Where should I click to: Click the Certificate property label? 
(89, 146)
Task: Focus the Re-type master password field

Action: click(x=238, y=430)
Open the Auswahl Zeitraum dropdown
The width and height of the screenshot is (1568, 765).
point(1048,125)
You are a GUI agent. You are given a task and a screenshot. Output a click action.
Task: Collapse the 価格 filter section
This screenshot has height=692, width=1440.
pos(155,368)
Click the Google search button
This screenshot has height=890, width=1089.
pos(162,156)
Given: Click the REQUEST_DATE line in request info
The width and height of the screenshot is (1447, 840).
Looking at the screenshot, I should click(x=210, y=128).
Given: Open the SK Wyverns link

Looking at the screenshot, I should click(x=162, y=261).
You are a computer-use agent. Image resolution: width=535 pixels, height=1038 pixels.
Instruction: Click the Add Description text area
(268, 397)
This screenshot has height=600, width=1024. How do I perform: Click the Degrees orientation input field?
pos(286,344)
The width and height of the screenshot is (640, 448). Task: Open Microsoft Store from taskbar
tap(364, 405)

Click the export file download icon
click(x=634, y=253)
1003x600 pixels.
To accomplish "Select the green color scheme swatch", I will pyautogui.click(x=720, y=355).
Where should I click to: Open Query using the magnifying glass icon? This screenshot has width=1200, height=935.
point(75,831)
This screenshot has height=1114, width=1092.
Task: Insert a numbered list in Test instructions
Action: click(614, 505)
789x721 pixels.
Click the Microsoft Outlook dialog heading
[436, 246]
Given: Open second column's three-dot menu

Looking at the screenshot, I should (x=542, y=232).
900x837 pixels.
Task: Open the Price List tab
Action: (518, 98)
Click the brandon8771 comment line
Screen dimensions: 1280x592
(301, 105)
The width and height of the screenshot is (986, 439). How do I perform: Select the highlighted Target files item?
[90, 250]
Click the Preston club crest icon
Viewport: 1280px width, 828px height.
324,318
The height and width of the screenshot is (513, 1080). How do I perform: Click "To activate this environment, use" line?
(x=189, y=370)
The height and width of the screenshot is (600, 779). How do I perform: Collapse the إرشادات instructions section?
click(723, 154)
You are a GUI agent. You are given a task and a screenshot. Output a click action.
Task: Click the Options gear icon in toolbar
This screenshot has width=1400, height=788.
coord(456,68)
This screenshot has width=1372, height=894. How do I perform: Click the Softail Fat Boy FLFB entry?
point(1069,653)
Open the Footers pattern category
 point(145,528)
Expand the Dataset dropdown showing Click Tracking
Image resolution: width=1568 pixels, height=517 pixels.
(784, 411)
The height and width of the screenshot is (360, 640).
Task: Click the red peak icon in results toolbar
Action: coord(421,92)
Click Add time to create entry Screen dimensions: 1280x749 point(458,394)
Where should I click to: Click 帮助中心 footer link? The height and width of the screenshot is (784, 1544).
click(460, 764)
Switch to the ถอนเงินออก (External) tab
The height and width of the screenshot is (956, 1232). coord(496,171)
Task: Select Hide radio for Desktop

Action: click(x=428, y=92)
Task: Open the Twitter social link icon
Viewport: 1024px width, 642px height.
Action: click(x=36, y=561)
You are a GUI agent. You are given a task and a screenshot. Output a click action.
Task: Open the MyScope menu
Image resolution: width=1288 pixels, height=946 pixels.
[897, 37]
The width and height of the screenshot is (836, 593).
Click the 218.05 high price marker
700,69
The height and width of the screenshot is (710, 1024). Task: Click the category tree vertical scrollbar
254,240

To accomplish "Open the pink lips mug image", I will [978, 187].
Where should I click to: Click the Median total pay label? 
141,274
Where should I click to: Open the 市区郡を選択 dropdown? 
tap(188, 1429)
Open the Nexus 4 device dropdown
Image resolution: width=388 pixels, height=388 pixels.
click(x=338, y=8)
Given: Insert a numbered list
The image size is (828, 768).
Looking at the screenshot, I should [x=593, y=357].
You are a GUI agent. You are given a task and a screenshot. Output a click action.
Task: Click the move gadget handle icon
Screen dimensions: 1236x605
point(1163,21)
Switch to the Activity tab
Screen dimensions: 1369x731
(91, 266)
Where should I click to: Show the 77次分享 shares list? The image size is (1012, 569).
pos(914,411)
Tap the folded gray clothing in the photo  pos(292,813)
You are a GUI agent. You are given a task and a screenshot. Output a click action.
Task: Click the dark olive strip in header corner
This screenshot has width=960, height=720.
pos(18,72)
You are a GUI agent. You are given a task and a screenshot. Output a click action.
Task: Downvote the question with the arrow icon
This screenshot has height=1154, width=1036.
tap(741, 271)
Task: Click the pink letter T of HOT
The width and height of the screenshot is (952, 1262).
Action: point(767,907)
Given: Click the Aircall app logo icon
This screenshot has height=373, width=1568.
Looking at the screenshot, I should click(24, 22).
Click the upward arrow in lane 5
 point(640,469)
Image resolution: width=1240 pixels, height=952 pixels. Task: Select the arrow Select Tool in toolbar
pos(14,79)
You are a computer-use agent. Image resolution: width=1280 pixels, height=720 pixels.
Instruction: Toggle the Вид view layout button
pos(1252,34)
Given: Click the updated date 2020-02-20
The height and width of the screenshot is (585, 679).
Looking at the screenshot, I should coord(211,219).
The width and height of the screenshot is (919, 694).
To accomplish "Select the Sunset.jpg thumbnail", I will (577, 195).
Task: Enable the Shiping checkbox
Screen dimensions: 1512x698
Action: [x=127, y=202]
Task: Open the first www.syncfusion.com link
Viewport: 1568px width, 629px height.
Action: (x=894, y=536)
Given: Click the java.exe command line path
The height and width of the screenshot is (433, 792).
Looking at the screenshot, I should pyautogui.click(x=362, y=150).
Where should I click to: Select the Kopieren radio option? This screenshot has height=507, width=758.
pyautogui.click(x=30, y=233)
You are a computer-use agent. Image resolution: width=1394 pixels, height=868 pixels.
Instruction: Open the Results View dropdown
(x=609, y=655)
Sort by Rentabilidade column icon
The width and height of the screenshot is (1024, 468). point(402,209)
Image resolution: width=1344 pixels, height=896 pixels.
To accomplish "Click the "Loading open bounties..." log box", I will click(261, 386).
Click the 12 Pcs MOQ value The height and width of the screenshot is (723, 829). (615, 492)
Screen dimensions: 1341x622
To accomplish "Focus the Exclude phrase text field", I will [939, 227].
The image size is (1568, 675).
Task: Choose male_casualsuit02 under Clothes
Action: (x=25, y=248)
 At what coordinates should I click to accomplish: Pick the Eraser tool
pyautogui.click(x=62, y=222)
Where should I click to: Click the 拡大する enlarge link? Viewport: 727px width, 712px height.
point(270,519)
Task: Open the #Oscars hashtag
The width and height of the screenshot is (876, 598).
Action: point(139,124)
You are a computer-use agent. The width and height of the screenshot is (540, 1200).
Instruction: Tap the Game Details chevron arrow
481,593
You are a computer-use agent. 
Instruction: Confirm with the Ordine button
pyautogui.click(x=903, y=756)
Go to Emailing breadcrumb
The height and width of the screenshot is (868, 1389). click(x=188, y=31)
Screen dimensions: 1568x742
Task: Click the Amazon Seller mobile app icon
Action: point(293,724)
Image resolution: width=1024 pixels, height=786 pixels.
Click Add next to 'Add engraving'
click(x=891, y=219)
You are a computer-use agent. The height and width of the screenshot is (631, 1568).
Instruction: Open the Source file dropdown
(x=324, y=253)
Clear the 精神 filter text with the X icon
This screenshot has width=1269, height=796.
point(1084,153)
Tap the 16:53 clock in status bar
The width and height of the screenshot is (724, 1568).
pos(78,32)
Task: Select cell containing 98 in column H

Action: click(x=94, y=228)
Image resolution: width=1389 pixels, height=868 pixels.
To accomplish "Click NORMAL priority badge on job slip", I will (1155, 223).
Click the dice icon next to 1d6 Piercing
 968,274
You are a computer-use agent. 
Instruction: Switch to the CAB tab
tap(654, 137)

**ASSIGNMENT**
Within the listing above, the range opens at the line with "Tap the folded" and closes at the line with "Task: Click the pink letter T of HOT". Reproduce exactly the lines of that range, including both ends.

**ANSWER SPACE**
Tap the folded gray clothing in the photo  pos(292,813)
You are a GUI agent. You are given a task and a screenshot. Output a click action.
Task: Click the dark olive strip in header corner
This screenshot has width=960, height=720.
pos(18,72)
You are a GUI agent. You are given a task and a screenshot. Output a click action.
Task: Downvote the question with the arrow icon
This screenshot has height=1154, width=1036.
tap(741, 271)
Task: Click the pink letter T of HOT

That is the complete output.